INTRODUCTION: Congenital portosystemic shunts or Abernethy malformations are rare anatomical abnormalities shunting blood from the portal venous system to the systemic venous system, thereby bypassing passage through the hepatic acinus. The presentation may range from incidental finding on imaging to hepatic encephalopathy and liver failure depending on the degree and type of shunt. Here, we describe an interesting case of unexplained encephalopathy in a patient without liver cirrhosis found to have congenital intrahepatic Type II Abernethy malformation. CASE DESCRIPTION/METHODS: A 73-year-old female with a past medical history of Rheumatoid arthritis and Gilbert syndrome was admitted to hospital with clinical evidence of encephalopathy. Vitals were stable and physical examination was unremarkable except for encephalopathy.
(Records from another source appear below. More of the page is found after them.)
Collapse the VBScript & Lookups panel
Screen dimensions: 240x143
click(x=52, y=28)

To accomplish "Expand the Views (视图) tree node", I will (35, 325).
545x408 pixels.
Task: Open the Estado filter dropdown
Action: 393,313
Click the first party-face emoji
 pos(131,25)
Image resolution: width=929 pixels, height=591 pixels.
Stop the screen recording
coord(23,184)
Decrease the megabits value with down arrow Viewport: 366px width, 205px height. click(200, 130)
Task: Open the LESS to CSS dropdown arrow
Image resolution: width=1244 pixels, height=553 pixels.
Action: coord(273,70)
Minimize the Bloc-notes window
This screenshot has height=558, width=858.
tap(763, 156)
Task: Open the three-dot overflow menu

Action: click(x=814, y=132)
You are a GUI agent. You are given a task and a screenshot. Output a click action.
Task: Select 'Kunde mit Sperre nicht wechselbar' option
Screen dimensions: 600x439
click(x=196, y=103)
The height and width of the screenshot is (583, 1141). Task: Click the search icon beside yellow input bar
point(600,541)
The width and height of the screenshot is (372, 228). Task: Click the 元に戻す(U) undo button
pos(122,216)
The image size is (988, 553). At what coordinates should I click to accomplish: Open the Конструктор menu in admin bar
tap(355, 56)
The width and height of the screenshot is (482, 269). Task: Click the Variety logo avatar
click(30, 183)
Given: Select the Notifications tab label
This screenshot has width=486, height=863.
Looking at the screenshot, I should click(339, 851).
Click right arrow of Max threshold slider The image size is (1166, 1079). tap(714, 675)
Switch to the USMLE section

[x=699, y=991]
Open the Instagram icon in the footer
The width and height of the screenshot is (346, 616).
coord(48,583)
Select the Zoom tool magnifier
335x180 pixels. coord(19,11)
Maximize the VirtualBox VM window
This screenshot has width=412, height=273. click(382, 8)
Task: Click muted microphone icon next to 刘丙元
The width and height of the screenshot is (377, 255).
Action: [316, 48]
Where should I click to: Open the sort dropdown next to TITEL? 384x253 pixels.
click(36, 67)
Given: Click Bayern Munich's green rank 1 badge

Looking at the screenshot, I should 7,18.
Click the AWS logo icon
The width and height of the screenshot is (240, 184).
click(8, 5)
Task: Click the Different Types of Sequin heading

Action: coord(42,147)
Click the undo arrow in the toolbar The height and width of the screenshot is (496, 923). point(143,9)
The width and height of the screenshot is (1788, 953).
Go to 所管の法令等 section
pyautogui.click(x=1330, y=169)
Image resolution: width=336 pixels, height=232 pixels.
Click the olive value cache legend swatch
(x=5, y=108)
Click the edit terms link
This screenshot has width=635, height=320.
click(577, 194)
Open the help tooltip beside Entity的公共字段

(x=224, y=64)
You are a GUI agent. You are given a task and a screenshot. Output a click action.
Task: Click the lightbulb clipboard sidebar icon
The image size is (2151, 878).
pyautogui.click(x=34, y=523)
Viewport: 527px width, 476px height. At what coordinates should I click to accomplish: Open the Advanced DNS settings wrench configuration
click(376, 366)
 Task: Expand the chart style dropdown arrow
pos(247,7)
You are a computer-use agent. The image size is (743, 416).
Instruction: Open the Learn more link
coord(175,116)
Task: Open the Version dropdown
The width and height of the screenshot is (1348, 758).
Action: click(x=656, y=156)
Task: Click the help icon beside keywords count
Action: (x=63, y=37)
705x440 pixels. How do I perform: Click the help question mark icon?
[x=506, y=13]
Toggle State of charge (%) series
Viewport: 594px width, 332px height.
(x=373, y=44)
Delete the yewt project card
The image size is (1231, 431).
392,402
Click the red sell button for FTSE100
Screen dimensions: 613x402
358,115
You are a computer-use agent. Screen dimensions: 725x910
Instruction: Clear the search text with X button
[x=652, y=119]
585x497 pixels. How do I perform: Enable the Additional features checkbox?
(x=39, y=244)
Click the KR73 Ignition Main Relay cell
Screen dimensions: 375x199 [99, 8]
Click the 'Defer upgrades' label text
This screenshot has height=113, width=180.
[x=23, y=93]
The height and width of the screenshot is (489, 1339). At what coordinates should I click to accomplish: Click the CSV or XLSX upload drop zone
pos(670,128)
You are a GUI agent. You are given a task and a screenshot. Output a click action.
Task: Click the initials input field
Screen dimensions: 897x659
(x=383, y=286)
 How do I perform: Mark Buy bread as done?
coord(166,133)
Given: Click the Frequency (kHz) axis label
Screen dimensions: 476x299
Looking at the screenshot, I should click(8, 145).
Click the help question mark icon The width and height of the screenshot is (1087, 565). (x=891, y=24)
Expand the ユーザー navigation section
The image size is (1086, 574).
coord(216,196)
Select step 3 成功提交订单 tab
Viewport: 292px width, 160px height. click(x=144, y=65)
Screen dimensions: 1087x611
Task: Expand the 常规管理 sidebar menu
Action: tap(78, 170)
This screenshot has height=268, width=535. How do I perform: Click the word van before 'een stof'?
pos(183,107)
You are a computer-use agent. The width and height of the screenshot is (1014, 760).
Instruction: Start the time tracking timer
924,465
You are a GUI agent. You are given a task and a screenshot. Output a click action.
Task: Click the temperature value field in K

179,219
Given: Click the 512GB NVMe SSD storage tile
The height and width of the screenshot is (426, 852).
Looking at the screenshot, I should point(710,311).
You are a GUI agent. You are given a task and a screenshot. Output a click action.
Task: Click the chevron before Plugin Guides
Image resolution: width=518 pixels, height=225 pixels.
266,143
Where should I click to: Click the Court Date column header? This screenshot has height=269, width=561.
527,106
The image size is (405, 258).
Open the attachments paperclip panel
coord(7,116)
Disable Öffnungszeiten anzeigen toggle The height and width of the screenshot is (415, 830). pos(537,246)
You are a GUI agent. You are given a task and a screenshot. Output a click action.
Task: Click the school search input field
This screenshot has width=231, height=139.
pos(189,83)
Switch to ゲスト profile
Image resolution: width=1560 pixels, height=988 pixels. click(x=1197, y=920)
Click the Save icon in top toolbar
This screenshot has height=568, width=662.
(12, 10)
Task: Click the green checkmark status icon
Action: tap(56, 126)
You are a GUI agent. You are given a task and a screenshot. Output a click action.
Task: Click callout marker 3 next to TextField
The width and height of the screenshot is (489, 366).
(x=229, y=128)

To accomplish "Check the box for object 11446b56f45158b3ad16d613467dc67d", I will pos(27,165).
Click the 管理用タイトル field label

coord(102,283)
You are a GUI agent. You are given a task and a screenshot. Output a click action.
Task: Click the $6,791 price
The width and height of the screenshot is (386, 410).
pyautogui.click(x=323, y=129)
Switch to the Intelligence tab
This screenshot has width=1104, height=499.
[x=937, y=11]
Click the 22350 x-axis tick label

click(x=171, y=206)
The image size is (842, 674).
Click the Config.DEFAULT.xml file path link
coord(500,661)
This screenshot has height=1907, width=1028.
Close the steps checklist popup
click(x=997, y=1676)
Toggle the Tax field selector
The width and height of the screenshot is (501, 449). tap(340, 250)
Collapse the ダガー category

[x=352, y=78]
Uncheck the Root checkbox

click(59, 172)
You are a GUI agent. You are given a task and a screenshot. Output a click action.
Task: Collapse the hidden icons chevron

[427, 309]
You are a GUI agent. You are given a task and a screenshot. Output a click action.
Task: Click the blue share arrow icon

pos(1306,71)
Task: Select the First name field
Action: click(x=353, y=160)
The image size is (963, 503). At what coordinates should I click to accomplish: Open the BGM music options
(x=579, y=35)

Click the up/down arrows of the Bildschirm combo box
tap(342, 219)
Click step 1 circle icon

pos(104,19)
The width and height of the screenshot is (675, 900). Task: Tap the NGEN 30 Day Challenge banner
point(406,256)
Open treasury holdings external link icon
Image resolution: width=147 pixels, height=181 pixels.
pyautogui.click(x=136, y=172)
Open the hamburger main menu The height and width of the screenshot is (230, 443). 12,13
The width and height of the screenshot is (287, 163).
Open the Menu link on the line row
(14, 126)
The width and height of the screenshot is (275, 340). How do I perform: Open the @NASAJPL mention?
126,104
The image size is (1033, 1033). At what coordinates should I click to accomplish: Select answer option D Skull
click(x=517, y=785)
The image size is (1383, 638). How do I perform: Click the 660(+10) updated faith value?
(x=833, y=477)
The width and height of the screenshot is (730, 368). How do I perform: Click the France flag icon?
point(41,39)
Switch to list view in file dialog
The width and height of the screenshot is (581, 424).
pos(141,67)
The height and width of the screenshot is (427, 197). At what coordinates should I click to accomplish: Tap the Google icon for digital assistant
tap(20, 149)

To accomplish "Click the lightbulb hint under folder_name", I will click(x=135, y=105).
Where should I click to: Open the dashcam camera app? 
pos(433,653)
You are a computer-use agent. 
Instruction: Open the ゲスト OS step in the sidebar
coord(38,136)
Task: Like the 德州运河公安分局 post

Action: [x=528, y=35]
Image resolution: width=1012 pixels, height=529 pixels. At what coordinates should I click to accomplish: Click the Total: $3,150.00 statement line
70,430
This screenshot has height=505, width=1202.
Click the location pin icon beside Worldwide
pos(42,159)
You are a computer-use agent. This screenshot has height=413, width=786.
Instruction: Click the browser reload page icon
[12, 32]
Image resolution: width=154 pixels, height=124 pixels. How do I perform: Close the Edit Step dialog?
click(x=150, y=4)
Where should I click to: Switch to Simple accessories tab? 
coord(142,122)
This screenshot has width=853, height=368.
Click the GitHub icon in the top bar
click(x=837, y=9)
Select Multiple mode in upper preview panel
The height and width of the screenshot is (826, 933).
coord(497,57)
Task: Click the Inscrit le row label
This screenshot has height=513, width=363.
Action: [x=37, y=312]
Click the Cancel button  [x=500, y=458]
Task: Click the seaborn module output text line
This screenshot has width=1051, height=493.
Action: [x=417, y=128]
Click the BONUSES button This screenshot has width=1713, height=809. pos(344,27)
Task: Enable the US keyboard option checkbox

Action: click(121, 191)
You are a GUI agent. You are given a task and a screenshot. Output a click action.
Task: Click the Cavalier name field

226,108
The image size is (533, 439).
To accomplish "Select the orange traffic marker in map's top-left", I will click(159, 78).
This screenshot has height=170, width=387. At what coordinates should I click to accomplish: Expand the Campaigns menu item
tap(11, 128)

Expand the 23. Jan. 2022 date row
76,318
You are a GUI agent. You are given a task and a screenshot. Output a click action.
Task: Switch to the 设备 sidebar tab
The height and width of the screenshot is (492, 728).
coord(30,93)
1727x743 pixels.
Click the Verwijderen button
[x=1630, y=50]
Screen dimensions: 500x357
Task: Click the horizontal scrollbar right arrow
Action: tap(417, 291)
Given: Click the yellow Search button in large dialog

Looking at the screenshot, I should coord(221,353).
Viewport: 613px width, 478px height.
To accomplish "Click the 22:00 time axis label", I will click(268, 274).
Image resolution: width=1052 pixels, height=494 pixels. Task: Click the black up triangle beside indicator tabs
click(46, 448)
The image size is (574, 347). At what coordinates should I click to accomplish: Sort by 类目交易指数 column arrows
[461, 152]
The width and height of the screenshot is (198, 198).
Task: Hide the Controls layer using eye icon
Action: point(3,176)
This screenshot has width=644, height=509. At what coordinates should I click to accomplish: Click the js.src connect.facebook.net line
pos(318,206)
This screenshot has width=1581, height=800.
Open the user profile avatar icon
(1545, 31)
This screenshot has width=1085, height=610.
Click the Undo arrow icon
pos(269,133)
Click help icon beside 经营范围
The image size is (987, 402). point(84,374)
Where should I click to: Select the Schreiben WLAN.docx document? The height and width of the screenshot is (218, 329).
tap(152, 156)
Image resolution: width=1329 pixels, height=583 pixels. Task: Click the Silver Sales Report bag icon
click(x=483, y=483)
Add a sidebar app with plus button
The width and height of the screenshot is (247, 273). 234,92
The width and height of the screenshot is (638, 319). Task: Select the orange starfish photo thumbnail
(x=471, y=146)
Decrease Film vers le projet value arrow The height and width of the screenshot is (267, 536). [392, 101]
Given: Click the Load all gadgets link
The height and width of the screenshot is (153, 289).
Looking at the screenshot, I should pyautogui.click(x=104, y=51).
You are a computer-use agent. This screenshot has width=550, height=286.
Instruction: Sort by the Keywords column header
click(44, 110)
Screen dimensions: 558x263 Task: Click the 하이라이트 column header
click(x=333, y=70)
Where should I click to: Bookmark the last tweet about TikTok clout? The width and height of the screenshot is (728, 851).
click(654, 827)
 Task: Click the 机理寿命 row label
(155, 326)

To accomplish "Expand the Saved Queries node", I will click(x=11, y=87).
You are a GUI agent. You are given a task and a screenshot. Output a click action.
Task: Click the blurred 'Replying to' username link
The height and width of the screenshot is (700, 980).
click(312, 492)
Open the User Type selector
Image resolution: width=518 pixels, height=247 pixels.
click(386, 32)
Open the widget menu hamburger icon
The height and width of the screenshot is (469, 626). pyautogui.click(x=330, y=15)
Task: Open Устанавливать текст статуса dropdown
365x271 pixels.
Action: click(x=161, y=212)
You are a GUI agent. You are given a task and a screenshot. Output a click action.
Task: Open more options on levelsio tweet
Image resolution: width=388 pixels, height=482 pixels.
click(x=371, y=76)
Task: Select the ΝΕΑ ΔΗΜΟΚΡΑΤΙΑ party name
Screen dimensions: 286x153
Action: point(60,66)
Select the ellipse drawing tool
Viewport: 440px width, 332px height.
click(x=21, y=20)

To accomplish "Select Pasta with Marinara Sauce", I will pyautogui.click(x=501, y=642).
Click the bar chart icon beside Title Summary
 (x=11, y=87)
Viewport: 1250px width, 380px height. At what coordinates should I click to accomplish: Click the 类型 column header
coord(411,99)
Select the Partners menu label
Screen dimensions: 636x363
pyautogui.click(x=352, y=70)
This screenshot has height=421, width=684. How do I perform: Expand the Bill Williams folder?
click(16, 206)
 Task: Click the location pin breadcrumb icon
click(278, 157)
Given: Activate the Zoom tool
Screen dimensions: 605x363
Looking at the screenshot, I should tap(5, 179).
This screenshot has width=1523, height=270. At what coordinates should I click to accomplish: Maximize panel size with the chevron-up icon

Laboratory investigations were unremarkable except for elevated ammonia levels (165 µmol/L). Computed tomography (CT) of the brain was unremarkable. Abdominal ultrasonography revealed the normal size and echotexture of the liver. Abdominal CT angiography showed the presence of dilated portal vein measuring up to 1.8 cm at the porta-hepatis along with dilated superior mesenteric and splenic veins. Multiple dilated vascular channels were seen within the right hepatic lobe. An intrahepatic portosystemic shunt between an enlarged middle hepatic vein and 2 separate branches of the right portal vein was visualized. Pressure gradients were measured and were normal. She received conservative management with lactulose and rifaximin and discharged on day 6 after the resolution of encephalopathy. DISCUSSION: Encephalopathy associated with portal-systemic bypass and no intrinsic hepatocellular disease is often referred to as Type B hepatic encephalopathy as was in our patient. Ammonia which is the culprit for the neuropsychiatric manifestation is usually metabolized by the liver in normal conditions, however in cases of portosystemic shunting, whether congenital or not, ammonia bypasses the liver and enters the systemic circulation and directly reaches the brain. The degree of symptomatology associated with these venous shunts depends on the shunt ratio and patient age. Treatment options include medical management including use of lactulose and non-absorbable antibiotics or endovascular shunt closure. Our patient was managed medically with the plan to refer her for shunt closure if she continues to have recurrent episodes.